More Autism Advocacy, Our Way
I don't know about you, but I'm not at all sure what to make of the, um, scent of White Castle's contribution to autism advocacy, candles scented with eau de Slyder—de burger, that is—and packaged in a box made to look like a White Castle franchise; proceeds from the candles (10$ apiece) are to benefit Autism Speaks. It's a novelty idea, that's for sure, but, a candle that smells like greasy ground beef on a pasty bun?
Yes, I am a longstanding vegetarian, and the scent of a burger isn't my favorite though (once again in the 'the sacrifices of mom-hood' vein) I have schooled myself to handle the smell of McDonalds permeating the interior of the white car, Charlie being steadfastly loyal to the Golden Arches. (We don't do Whoppers, I guess you could say). I can say, I don't think I'd wish to have Slyder scent 'gracing' our house.
And perhaps the point of the candles isn't to make other places than White Castle franchises smell like White Castle franchises but to 'raise autism awareness' and to donate some dollars. Certainly it's something different than puzzle-piece-themed wristbands, car magnets, t-shirts, caps, and the like. Candles, though, have never been a big thing in our household. Objects with a lighted flame in the vicinity of Charlie: Probably not the safest combination. Too, he's as attuned and sensitive to smells as he is to sounds and visual stimuli—when he was younger, there was a lot of sniffing of his and Jim's shoes and socks—and adding extra, artificial odors might be a sensory insult best done without. Smelling burgers but not seeing them would be quite disorienting, potentially.
I guess you're getting the picture, I'm feeling bemused at this latest entry in the name of 'autism awareness'; only time Charlie's had White Castle (some fries) was years ago in the Bronx, when Jim's office was located at the Rose Hill campus of Fordham University. Autism Awareness month MMX slipped away without me being too (ahem) aware of it, as April was marked by Charlie having some serious disruptions in his sleeping, that seem to be, maybe and perhaps, resolving into something a little more routine. He does seem to be going to bed later and getting up earlier than he had been, but he seems to be getting back to sleeping through most of the night.
Something else that's evolved over April is something of an urge—a quite constant urge—to be active in Charlie and so the current rather extensive rounds of walks and bike rides adding up to several miles.
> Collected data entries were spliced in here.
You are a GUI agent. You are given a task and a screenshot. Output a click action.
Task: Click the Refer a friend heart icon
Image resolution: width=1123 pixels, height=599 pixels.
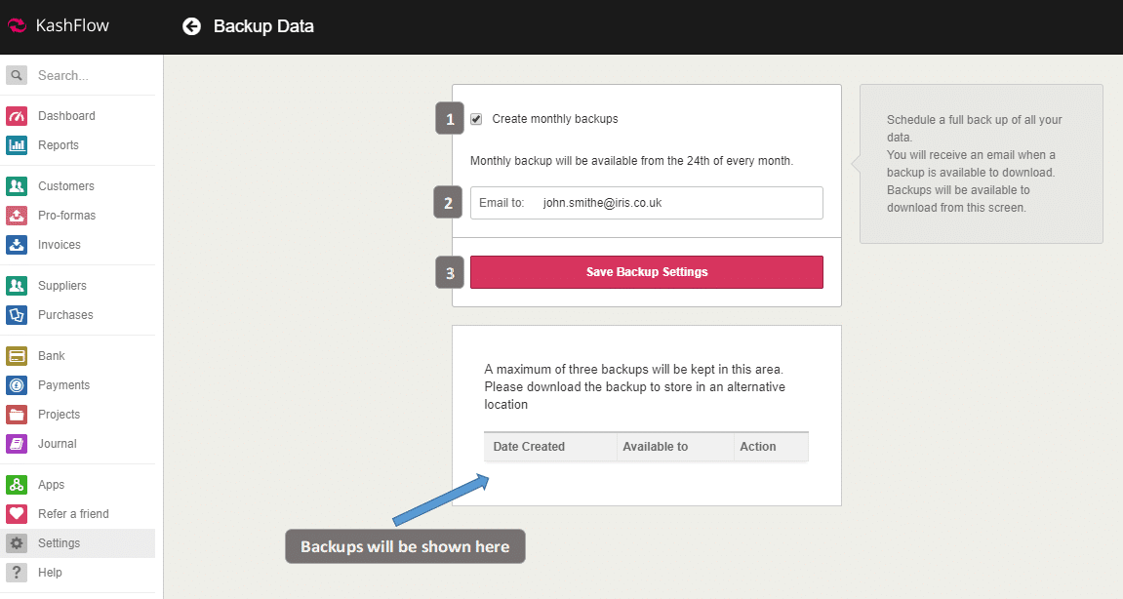(17, 514)
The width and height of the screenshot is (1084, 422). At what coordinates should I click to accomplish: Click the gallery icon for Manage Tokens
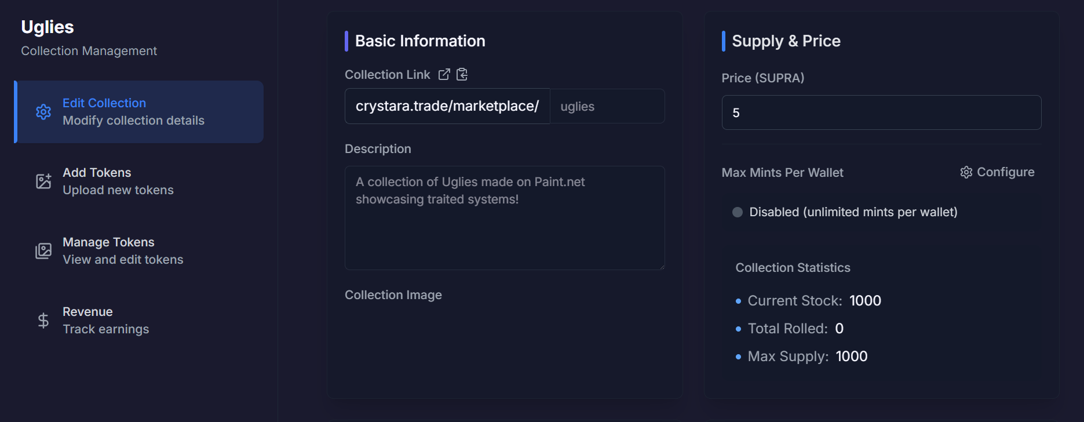[x=43, y=250]
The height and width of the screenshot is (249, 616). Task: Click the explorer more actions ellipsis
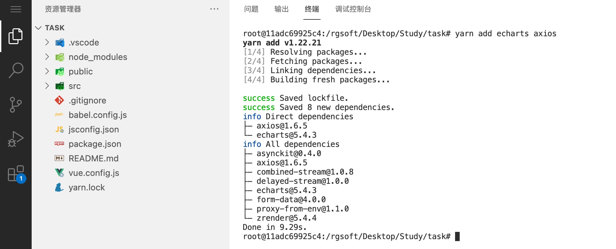coord(214,9)
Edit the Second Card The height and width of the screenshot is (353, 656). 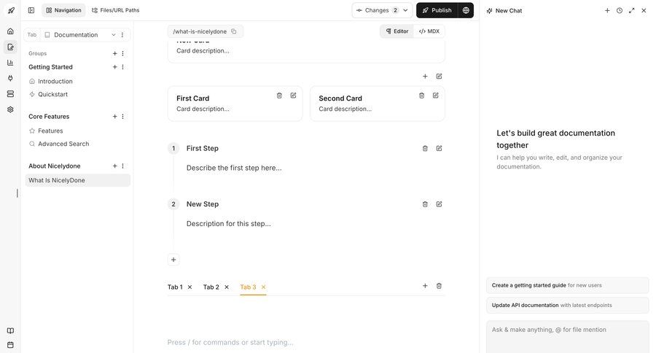coord(435,96)
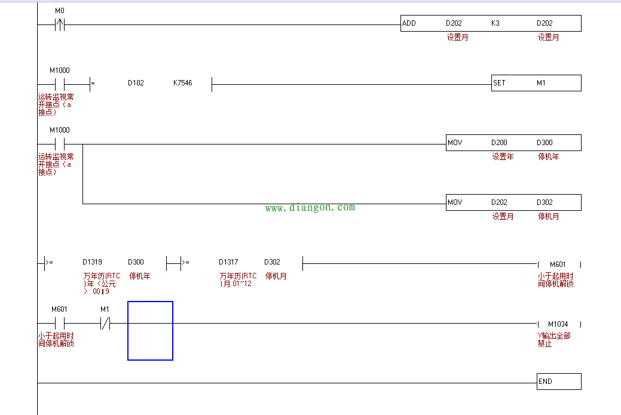Image resolution: width=621 pixels, height=415 pixels.
Task: Click the M601 output coil
Action: coord(558,264)
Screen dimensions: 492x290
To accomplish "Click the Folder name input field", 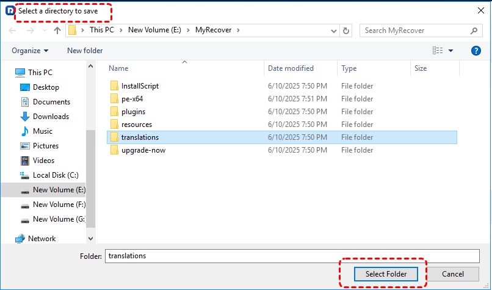I will [x=292, y=256].
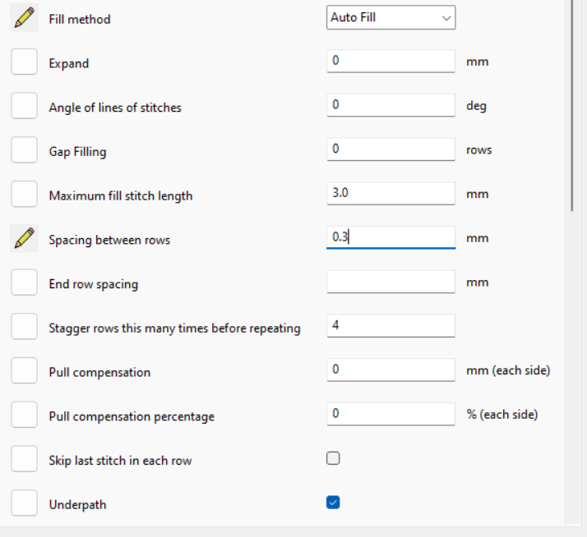587x537 pixels.
Task: Click the pencil icon beside Spacing between rows
Action: (x=24, y=238)
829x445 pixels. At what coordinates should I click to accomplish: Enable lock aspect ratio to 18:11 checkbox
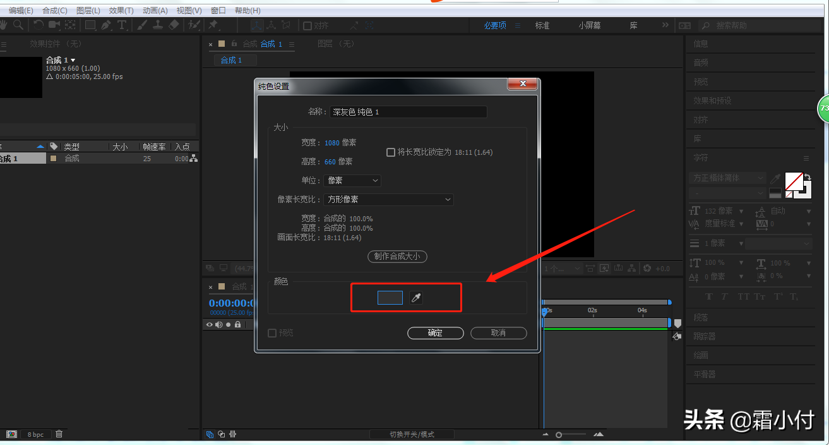point(390,152)
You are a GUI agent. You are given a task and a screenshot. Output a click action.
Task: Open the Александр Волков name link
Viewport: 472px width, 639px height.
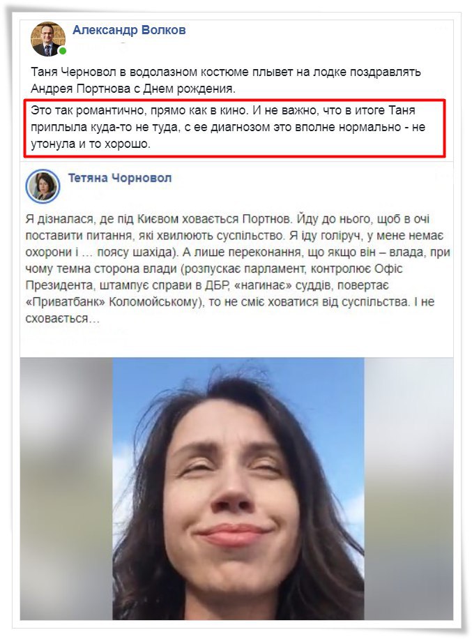point(129,30)
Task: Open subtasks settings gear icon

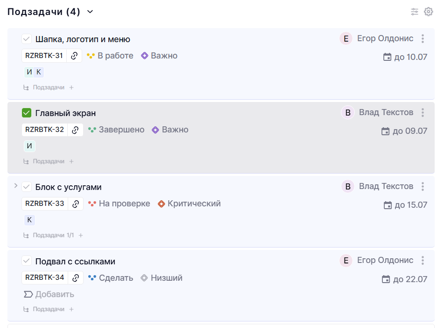Action: click(x=429, y=12)
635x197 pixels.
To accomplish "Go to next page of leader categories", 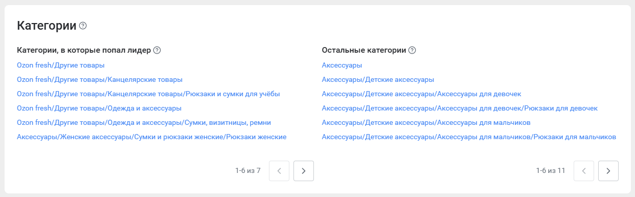I will (304, 171).
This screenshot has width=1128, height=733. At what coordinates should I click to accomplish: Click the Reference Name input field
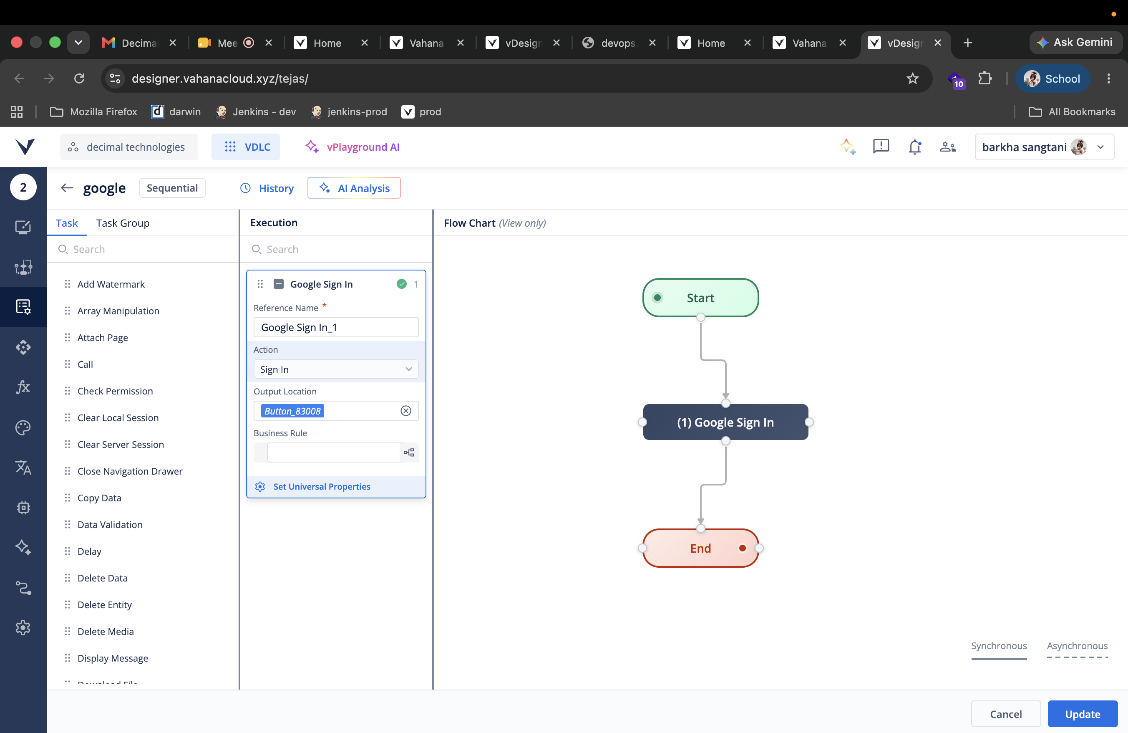[x=336, y=328]
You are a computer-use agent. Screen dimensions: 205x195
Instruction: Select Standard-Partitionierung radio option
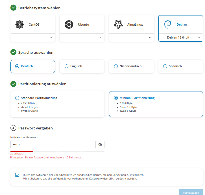pyautogui.click(x=17, y=98)
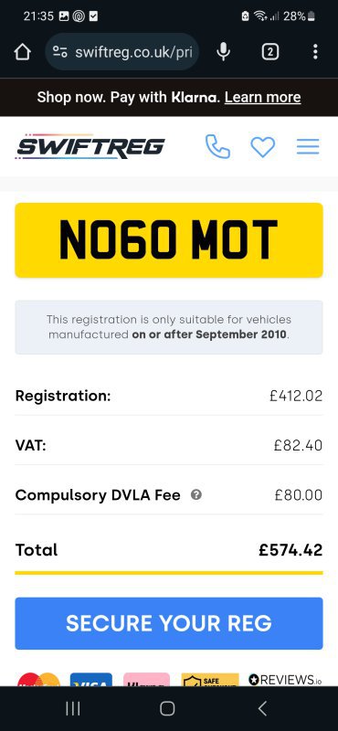The image size is (338, 731).
Task: Follow the Klarna Learn more link
Action: click(262, 97)
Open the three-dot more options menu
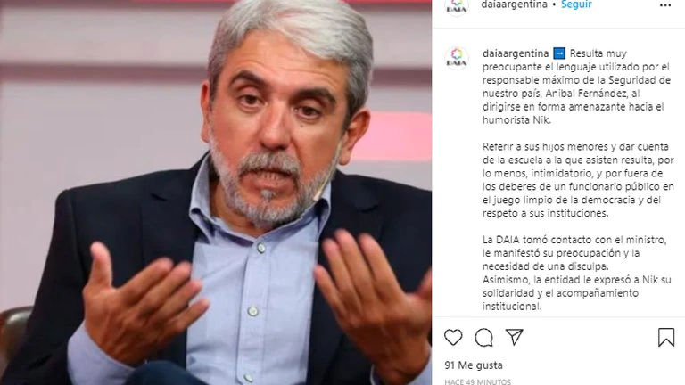 tap(664, 5)
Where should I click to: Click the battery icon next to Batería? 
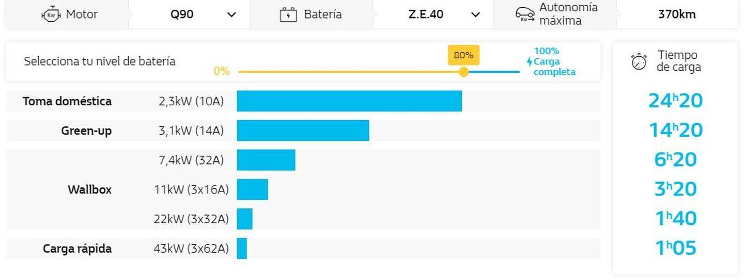point(288,14)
We've been thinking that Charlie has, mayhap, discovered that being physically active is a very good way to deal with whatever feelings of frustration, anxiety, chaos he may be having: Run it out. Indeed, I was Charlie's age when I started running myself. I'd had severe asthma as a younger child and had always been told to stay away from sports and exerting myself too much; being able to run, and then to run on my high school's cross country team, gave me a never-before-had sense of the power I could generate with my own body. After being told not to run for years, it was really something to run uphills and fast, with all my might, and I'm wondering if Charlie is feeling something like this when he breaks, Carl Lewis-like, into a glorious sprint.
Thursday Charlie did awake around 5am. He'd been coughing intermittently all night (allergies, we suspect) and woke crying and miserable, probably as he couldn't breath. He and I enjoyed a walk under the rising sun with the power-walkers and triathletes-in-training. Jim drove him to school and hung around for Parents' Day at the end of which Charlie kept saying "home!" and laughing. He apparently was in laughing, happy mode all day. Driving home, he pulled a carton of vanilla soy ice cream from the back of the trunk and ate it up with a fork (though he kept asking for a spoon). We walked (and sprinted); met Jim at home; hung briefly in the house before Charlie called for his bike helmet, donned it, biked off with Jim skimming along beside him. Charlie did settle in to use the computer, eat dinner, and endure me bugging him to page through a book I read to him and then it was out again, this time with Jim. And then (you are maybe relieved to hear) bed.
Being aut and around: As you know, that's how we do autism advocacy around here.
And yes, thanks to all of these long walks interspersed with sprints, I think I may be returning to my old running form. Makes it easier to run to catch the PATH train, bags and laptop and books and papers and coffee on my back!